● **About this task**
Once you have read the entries below, give them all again without any difference.

Top of Dataset excerpts

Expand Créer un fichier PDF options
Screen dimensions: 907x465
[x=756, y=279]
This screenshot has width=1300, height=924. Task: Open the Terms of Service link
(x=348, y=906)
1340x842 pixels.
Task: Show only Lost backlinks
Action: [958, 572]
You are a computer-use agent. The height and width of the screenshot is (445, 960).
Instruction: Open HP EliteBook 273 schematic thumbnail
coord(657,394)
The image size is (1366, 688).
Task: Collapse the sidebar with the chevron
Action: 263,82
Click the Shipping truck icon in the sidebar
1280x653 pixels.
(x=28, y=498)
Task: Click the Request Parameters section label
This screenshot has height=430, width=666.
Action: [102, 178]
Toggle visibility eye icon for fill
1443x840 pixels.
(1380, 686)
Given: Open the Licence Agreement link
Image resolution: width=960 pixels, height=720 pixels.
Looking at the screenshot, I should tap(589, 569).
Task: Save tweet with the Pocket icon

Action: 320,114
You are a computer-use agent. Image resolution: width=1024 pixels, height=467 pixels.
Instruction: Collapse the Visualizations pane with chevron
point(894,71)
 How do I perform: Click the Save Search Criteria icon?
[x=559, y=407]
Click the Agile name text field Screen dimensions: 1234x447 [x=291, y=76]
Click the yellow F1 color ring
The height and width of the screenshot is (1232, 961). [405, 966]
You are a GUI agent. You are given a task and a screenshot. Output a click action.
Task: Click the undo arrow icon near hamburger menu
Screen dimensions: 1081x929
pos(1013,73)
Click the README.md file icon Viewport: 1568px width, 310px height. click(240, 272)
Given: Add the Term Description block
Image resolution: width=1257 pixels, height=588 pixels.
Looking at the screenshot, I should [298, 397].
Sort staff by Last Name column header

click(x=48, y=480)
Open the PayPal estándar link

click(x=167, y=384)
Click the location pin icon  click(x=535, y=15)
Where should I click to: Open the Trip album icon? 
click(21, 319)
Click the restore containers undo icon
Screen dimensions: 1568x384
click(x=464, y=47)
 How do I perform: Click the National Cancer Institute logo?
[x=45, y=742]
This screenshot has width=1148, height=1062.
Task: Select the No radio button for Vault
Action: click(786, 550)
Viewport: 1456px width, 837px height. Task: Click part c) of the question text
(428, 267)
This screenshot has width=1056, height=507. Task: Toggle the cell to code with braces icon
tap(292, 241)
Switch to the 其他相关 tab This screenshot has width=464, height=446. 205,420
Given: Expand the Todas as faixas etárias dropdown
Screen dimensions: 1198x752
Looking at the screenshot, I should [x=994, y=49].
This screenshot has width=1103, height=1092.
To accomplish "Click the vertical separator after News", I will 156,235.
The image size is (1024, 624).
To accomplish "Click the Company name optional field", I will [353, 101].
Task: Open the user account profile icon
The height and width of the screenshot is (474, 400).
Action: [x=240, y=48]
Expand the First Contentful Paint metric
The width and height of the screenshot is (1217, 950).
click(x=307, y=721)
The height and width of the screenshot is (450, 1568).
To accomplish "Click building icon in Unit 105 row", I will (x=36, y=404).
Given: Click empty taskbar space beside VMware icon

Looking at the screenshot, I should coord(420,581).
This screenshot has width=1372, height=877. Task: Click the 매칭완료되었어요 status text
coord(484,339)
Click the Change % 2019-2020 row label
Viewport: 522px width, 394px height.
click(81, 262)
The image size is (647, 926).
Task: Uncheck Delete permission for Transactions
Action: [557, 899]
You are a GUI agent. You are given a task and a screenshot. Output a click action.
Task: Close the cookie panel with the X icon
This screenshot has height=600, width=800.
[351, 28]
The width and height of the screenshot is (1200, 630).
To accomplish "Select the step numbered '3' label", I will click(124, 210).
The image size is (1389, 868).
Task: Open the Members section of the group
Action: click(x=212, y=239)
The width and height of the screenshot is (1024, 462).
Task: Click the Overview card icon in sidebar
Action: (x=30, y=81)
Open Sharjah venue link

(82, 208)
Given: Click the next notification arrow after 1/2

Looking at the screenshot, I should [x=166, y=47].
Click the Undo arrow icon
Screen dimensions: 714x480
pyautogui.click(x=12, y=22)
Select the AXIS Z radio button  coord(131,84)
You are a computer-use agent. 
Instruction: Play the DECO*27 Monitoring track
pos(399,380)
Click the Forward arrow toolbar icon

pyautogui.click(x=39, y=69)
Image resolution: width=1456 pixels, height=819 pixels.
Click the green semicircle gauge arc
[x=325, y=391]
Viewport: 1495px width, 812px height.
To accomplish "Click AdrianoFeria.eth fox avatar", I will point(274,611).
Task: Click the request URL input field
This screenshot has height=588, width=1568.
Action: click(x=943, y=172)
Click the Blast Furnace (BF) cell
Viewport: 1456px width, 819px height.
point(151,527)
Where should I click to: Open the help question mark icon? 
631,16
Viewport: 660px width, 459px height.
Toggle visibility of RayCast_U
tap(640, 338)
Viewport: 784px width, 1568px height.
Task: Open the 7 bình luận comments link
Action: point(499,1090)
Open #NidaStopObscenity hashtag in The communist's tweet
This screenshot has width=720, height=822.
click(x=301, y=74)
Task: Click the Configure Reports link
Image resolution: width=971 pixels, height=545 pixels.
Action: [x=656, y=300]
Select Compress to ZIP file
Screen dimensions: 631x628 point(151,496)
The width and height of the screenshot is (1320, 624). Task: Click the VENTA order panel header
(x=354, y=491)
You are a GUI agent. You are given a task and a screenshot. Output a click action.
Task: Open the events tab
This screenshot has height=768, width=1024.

Bottom of Dataset excerpts

● **Answer box**
Expand Créer un fichier PDF options
Screen dimensions: 907x465
[x=756, y=279]
This screenshot has width=1300, height=924. Task: Open the Terms of Service link
(x=348, y=906)
1340x842 pixels.
Task: Show only Lost backlinks
Action: [958, 572]
You are a computer-use agent. The height and width of the screenshot is (445, 960).
Instruction: Open HP EliteBook 273 schematic thumbnail
coord(657,394)
The image size is (1366, 688).
Task: Collapse the sidebar with the chevron
Action: 263,82
Click the Shipping truck icon in the sidebar
1280x653 pixels.
(x=28, y=498)
Task: Click the Request Parameters section label
This screenshot has height=430, width=666.
Action: [102, 178]
Toggle visibility eye icon for fill
1443x840 pixels.
(1380, 686)
Given: Open the Licence Agreement link
Image resolution: width=960 pixels, height=720 pixels.
Looking at the screenshot, I should tap(589, 569).
Task: Save tweet with the Pocket icon

Action: 320,114
You are a computer-use agent. Image resolution: width=1024 pixels, height=467 pixels.
Instruction: Collapse the Visualizations pane with chevron
point(894,71)
 How do I perform: Click the Save Search Criteria icon?
[x=559, y=407]
Click the Agile name text field Screen dimensions: 1234x447 [x=291, y=76]
Click the yellow F1 color ring
The height and width of the screenshot is (1232, 961). [405, 966]
You are a GUI agent. You are given a task and a screenshot. Output a click action.
Task: Click the undo arrow icon near hamburger menu
Screen dimensions: 1081x929
pos(1013,73)
Click the README.md file icon Viewport: 1568px width, 310px height. click(240, 272)
Given: Add the Term Description block
Image resolution: width=1257 pixels, height=588 pixels.
Looking at the screenshot, I should [298, 397].
Sort staff by Last Name column header

click(x=48, y=480)
Open the PayPal estándar link

click(x=167, y=384)
Click the location pin icon  click(x=535, y=15)
Where should I click to: Open the Trip album icon? 
click(21, 319)
Click the restore containers undo icon
Screen dimensions: 1568x384
click(x=464, y=47)
 How do I perform: Click the National Cancer Institute logo?
[x=45, y=742]
This screenshot has width=1148, height=1062.
Task: Select the No radio button for Vault
Action: click(786, 550)
Viewport: 1456px width, 837px height. Task: Click part c) of the question text
(428, 267)
This screenshot has width=1056, height=507. Task: Toggle the cell to code with braces icon
tap(292, 241)
Switch to the 其他相关 tab This screenshot has width=464, height=446. 205,420
Given: Expand the Todas as faixas etárias dropdown
Screen dimensions: 1198x752
Looking at the screenshot, I should [x=994, y=49].
This screenshot has width=1103, height=1092.
To accomplish "Click the vertical separator after News", I will 156,235.
The image size is (1024, 624).
To accomplish "Click the Company name optional field", I will [353, 101].
Task: Open the user account profile icon
The height and width of the screenshot is (474, 400).
Action: [x=240, y=48]
Expand the First Contentful Paint metric
The width and height of the screenshot is (1217, 950).
click(x=307, y=721)
The height and width of the screenshot is (450, 1568).
To accomplish "Click building icon in Unit 105 row", I will (x=36, y=404).
Given: Click empty taskbar space beside VMware icon

Looking at the screenshot, I should coord(420,581).
This screenshot has width=1372, height=877. Task: Click the 매칭완료되었어요 status text
coord(484,339)
Click the Change % 2019-2020 row label
Viewport: 522px width, 394px height.
click(81, 262)
The image size is (647, 926).
Task: Uncheck Delete permission for Transactions
Action: [557, 899]
You are a GUI agent. You are given a task and a screenshot. Output a click action.
Task: Close the cookie panel with the X icon
This screenshot has height=600, width=800.
[351, 28]
The width and height of the screenshot is (1200, 630).
To accomplish "Select the step numbered '3' label", I will click(124, 210).
The image size is (1389, 868).
Task: Open the Members section of the group
Action: click(x=212, y=239)
The width and height of the screenshot is (1024, 462).
Task: Click the Overview card icon in sidebar
Action: (x=30, y=81)
Open Sharjah venue link

(82, 208)
Given: Click the next notification arrow after 1/2

Looking at the screenshot, I should [x=166, y=47].
Click the Undo arrow icon
Screen dimensions: 714x480
pyautogui.click(x=12, y=22)
Select the AXIS Z radio button  coord(131,84)
You are a computer-use agent. 
Instruction: Play the DECO*27 Monitoring track
pos(399,380)
Click the Forward arrow toolbar icon

pyautogui.click(x=39, y=69)
Image resolution: width=1456 pixels, height=819 pixels.
Click the green semicircle gauge arc
[x=325, y=391]
Viewport: 1495px width, 812px height.
To accomplish "Click AdrianoFeria.eth fox avatar", I will point(274,611).
Task: Click the request URL input field
This screenshot has height=588, width=1568.
Action: click(x=943, y=172)
Click the Blast Furnace (BF) cell
Viewport: 1456px width, 819px height.
point(151,527)
Where should I click to: Open the help question mark icon? 
631,16
Viewport: 660px width, 459px height.
Toggle visibility of RayCast_U
tap(640, 338)
Viewport: 784px width, 1568px height.
Task: Open the 7 bình luận comments link
Action: point(499,1090)
Open #NidaStopObscenity hashtag in The communist's tweet
This screenshot has width=720, height=822.
click(x=301, y=74)
Task: Click the Configure Reports link
Image resolution: width=971 pixels, height=545 pixels.
Action: [x=656, y=300]
Select Compress to ZIP file
Screen dimensions: 631x628 point(151,496)
The width and height of the screenshot is (1320, 624). Task: Click the VENTA order panel header
(x=354, y=491)
You are a GUI agent. You are given a task and a screenshot. Output a click action.
Task: Open the events tab
This screenshot has height=768, width=1024.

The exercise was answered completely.